Shoot Like a Girl by Kari Bovee

Shoot Like a Girl by Kari Bovee

Author:Kari Bovee [Bovee, Kari]
Language: eng
Format: epub
ISBN: 9781947905030
Publisher: Bosque Publishing
Published: 2019-11-24T22:00:00+00:00


Chapter 7

“Wake up!”

Mrs. McCrimmon’s voice boomed in my head. I opened my eyes to darkness and a chill that felt like a slap in the face. Draughts of cold air whistled between the slats of the poorly built cabin, and the fire had gone out.

“You’ve slept the whole day away!” she scolded.

Mr. McCrimmon came through the front door, bringing with him a burst of frigid air. “Why’s it so dark in here?”

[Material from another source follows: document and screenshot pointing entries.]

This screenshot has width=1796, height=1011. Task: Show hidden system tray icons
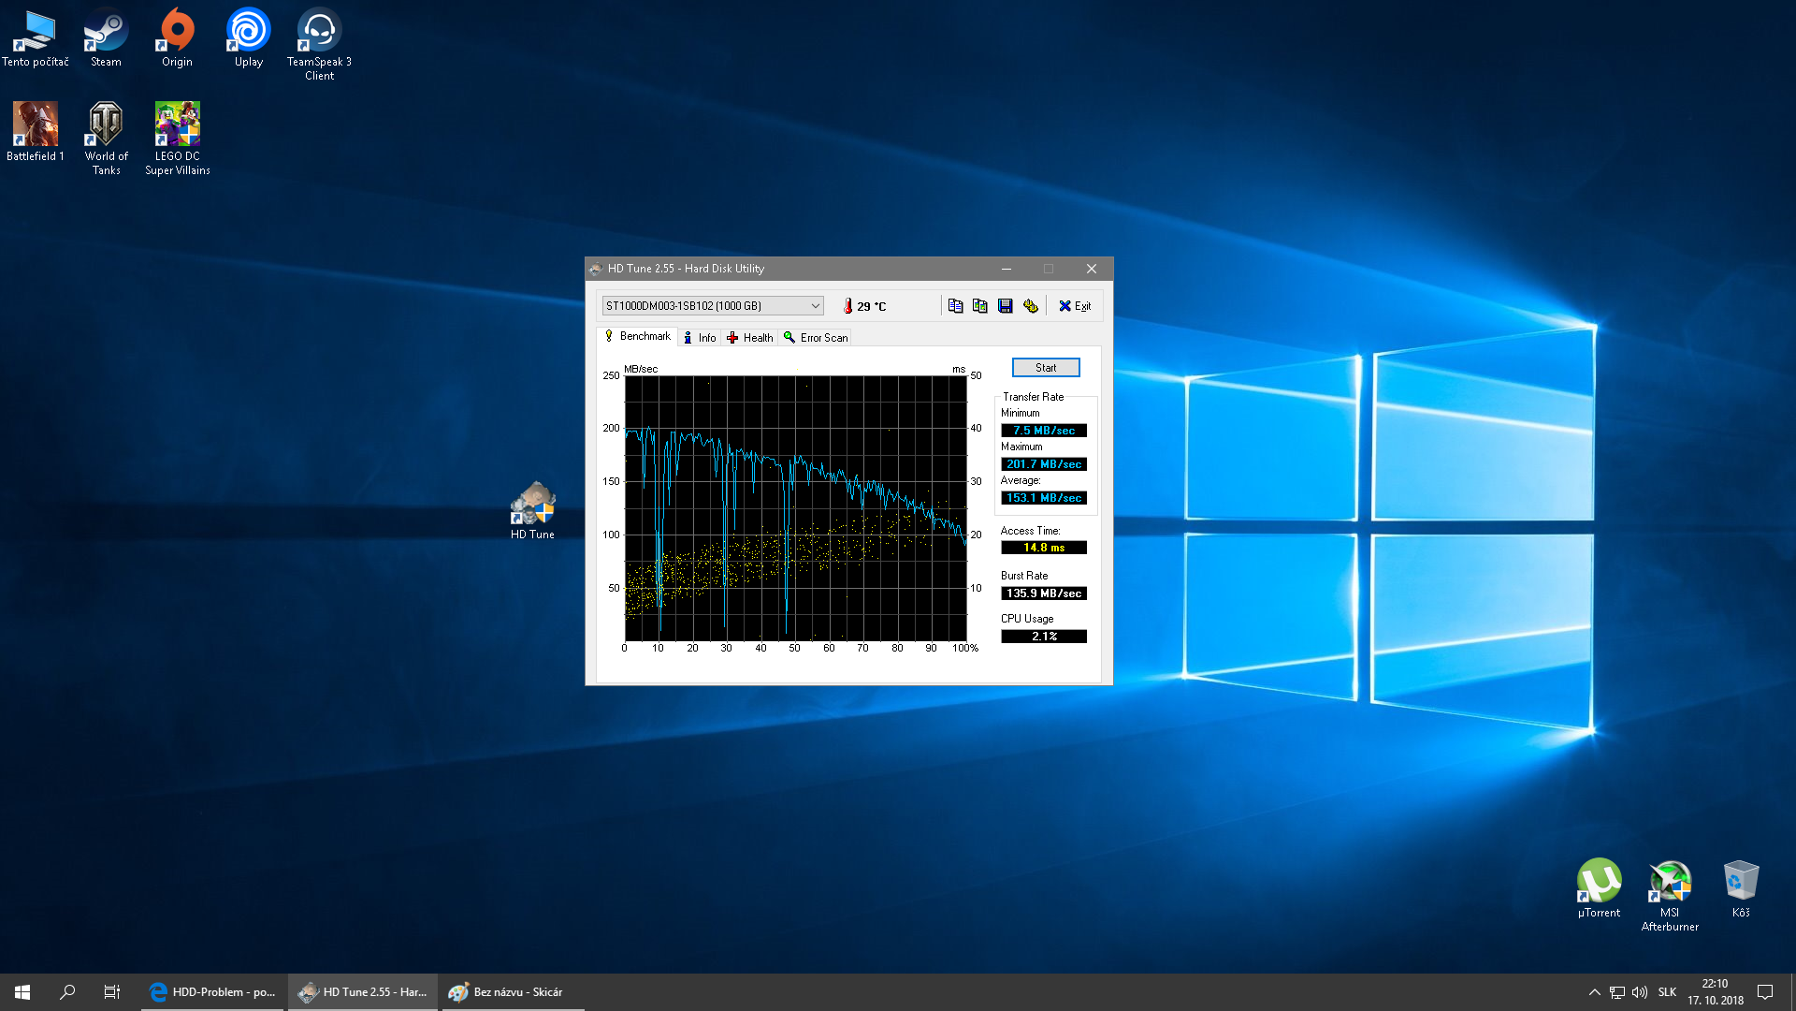click(1594, 992)
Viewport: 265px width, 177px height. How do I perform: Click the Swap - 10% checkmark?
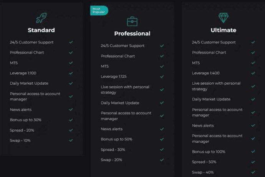tap(71, 140)
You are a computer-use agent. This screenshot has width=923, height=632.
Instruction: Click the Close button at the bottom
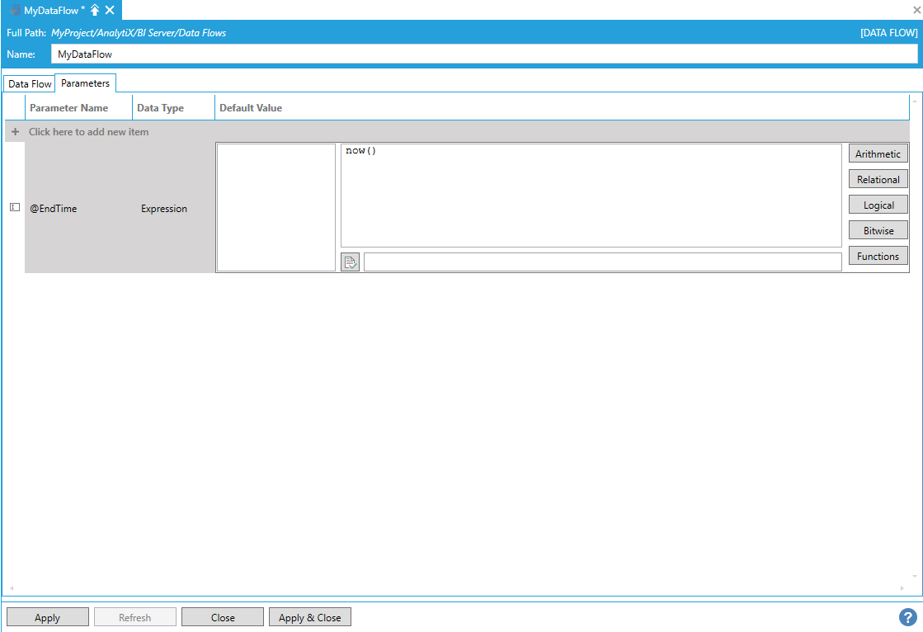pos(223,617)
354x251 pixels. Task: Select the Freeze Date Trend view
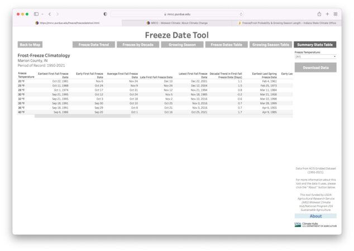[x=93, y=45]
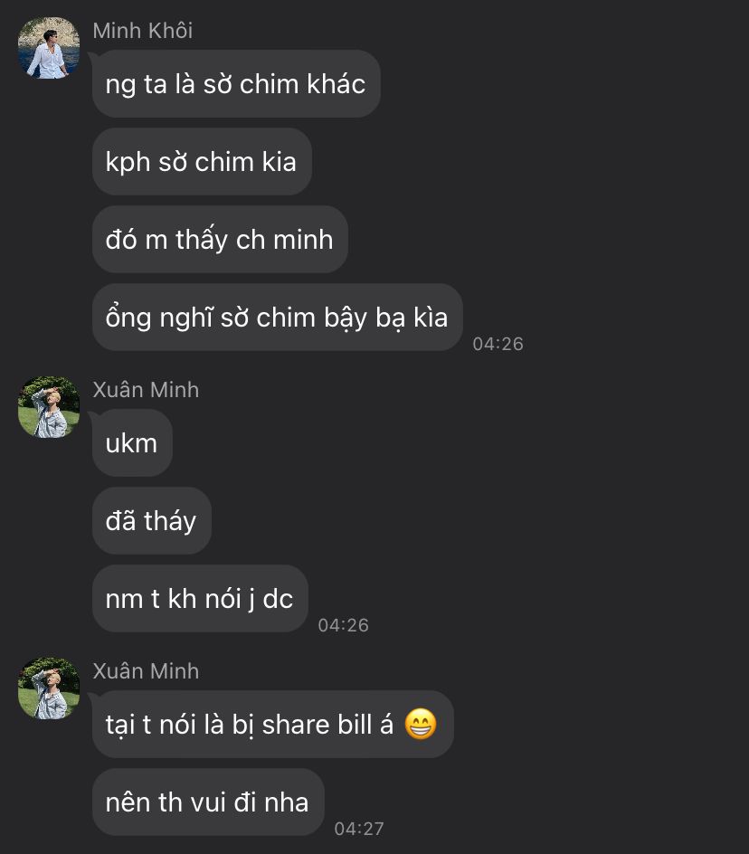Tap Xuân Minh's avatar beside "ukm"
The height and width of the screenshot is (854, 749).
click(x=49, y=407)
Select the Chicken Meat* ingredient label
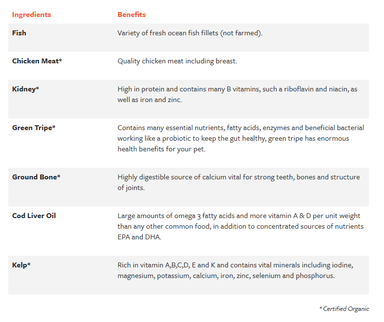384x322 pixels. point(37,61)
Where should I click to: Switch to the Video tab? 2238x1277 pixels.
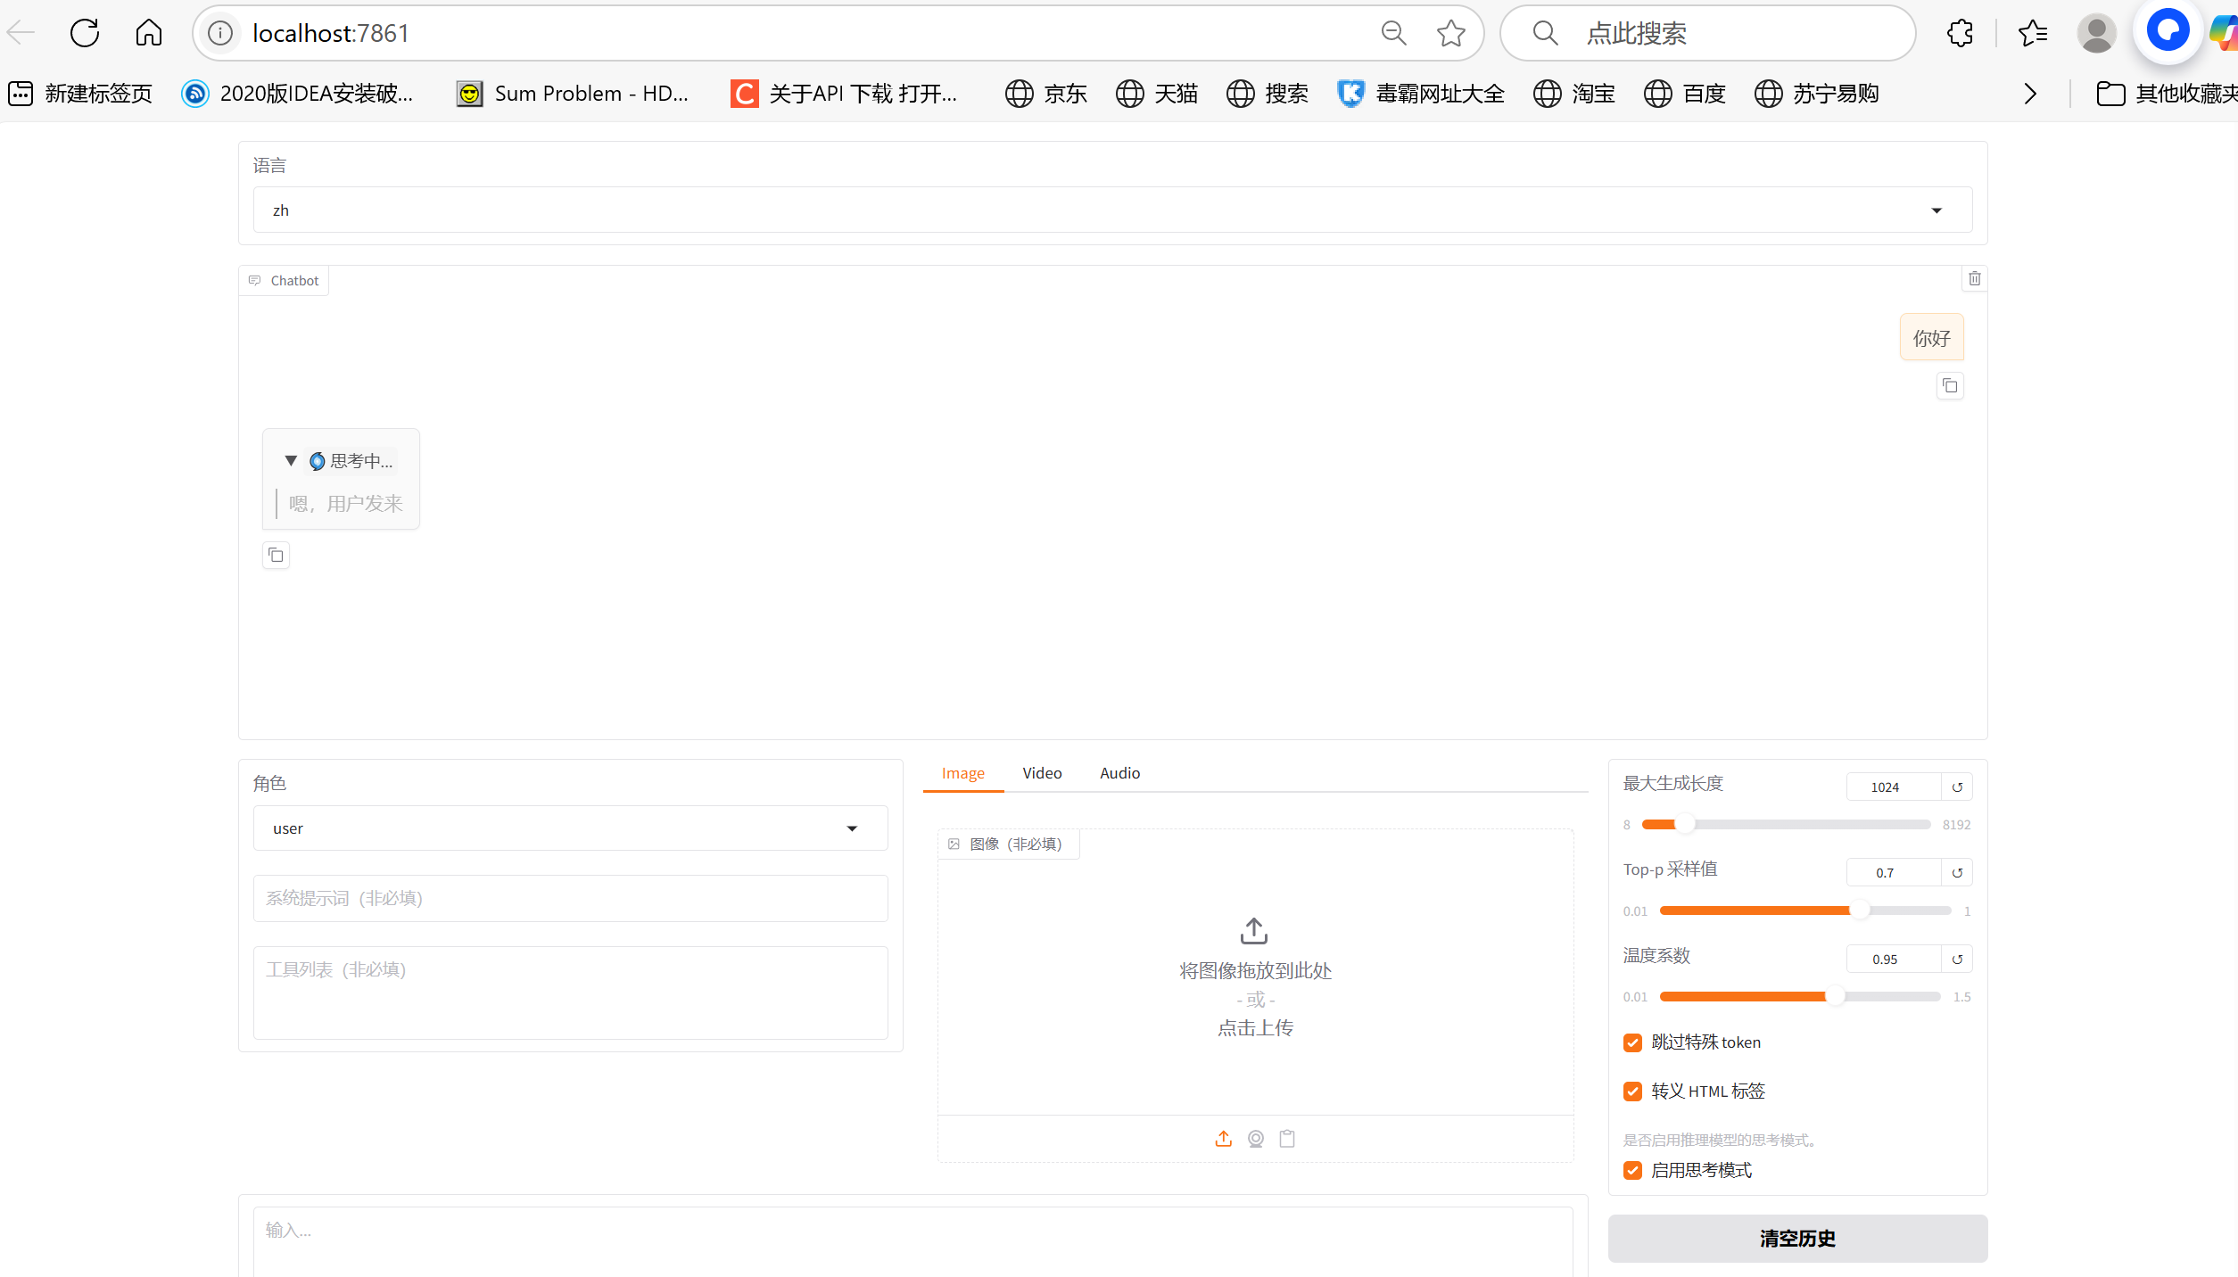(1041, 773)
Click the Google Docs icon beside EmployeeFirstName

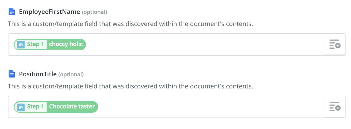tap(11, 12)
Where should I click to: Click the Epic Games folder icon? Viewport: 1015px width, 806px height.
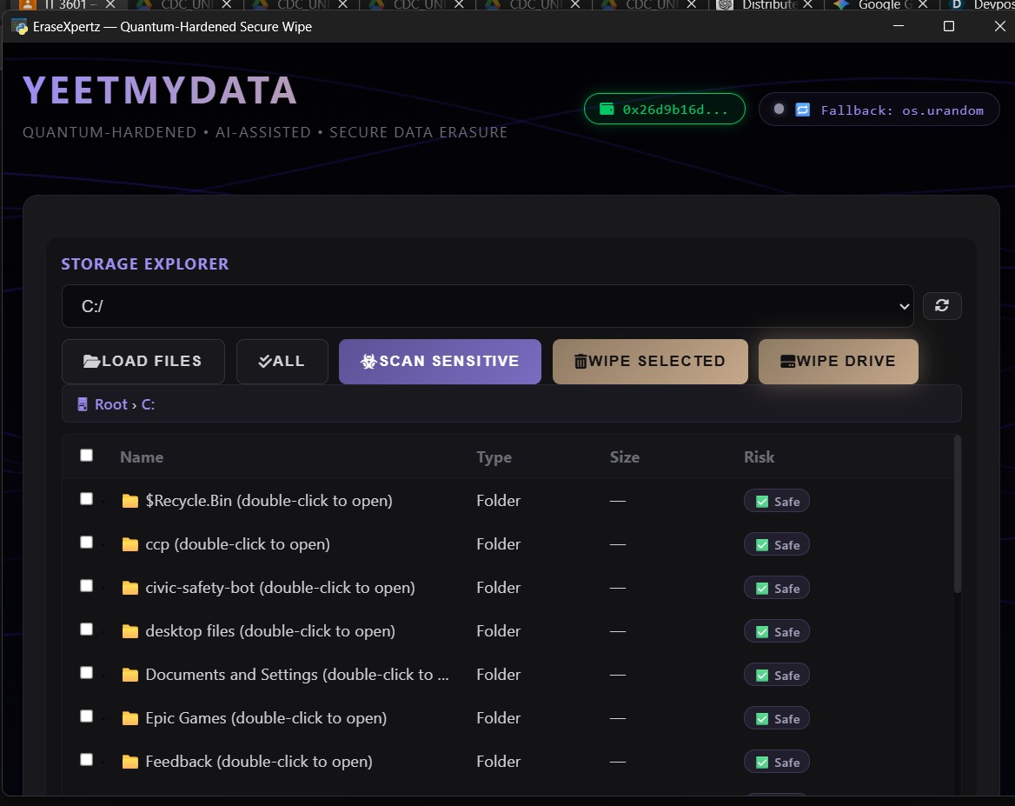130,718
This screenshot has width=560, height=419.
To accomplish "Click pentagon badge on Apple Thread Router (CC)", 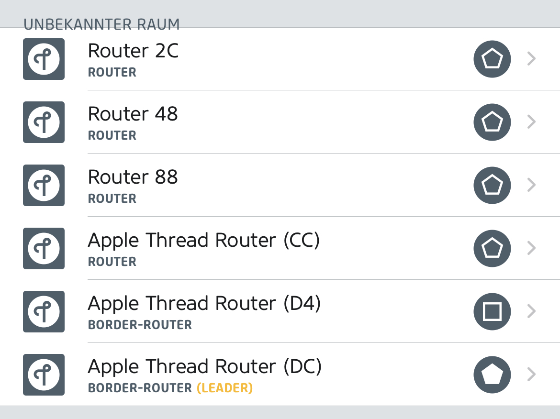I will pos(492,248).
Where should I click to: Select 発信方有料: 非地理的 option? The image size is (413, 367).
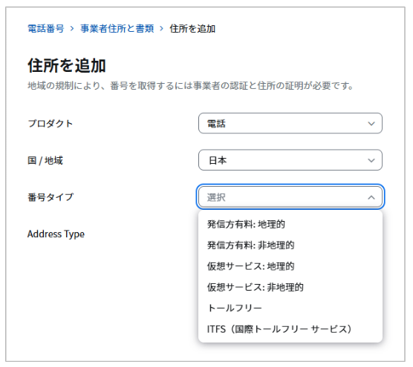[290, 245]
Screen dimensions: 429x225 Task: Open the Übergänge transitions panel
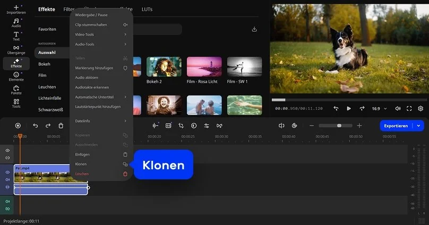tap(16, 49)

Mrs. McCrimmon’s voice washed over me like nails on a blackboard. “This dumb fool girl’s been sleepin’ all day, and she’s let the fire die. I’m lyin’ in my sickbed, close to dying, and she’s in here asleep. The baby’s going to catch his death from the cold! Get up, you damned girl! Get some wood.”

I got to my feet, and a spasm of coughing hit me with such violence that I doubled over. Mrs. McCrimmon shoved me toward the door. “Get goin’!”

“But I need my boots. . . .” I struggled to get the words out, my throat feeling as though I’d swallowed a thousand splinters.

“You need your boots? Here are your boots!” She picked them up from the corner of the room where they stood by the door and threw them at me. One of them hit me in the head.

I stopped cold and turned to her. “I hate you, you she-wolf!” The words came out deep and guttural, as if my voice didn’t belong to me at all. “I hate you and your lazy husband! I hate living here! You are cruel and horrible and a blight to God!”

Mrs. McCrimmon’s eyes opened wide, and her face turned red as a burning coal. She raised her arm to hit me, and as it came down, I caught her by the wrist.

“Don’t you touch me,” I said, squeezing her wrist as hard as I could. But then I succumbed to more coughing. Taking advantage of my weakness, she grabbed hold of my hair, opened the door, and threw me out. The door bolt slid into place behind me with a thunk.

I tumbled down the step into the snow, the dampness soaking my sackcloth dress and the thin blanket I had draped across my shoulders. I gulped from the shock of the cold and forced myself to my feet. I stumbled up to the door and flailed my fists against it.

“Let me in! You can’t keep me out here! I’ll freeze to death!”

Images of my daddy’s face clouded my mind—his purple lips, his frozen eyebrows, the ghostly paleness of his face. I wouldn’t die this way. I couldn’t.

I pounded on the door again. “Let me in! You have to let me in!”

The cold sliced through the soles of my feet, but I tried to ignore it. Mrs. McCrimmon wouldn’t keep me out here for long; she just wanted to scare me into not talking back.

Didn’t she?

She wouldn’t actually leave me out here. . . .

“Please!” I called. “I’m sorry. Let me in.”

The silence on the other side of the door was deafening.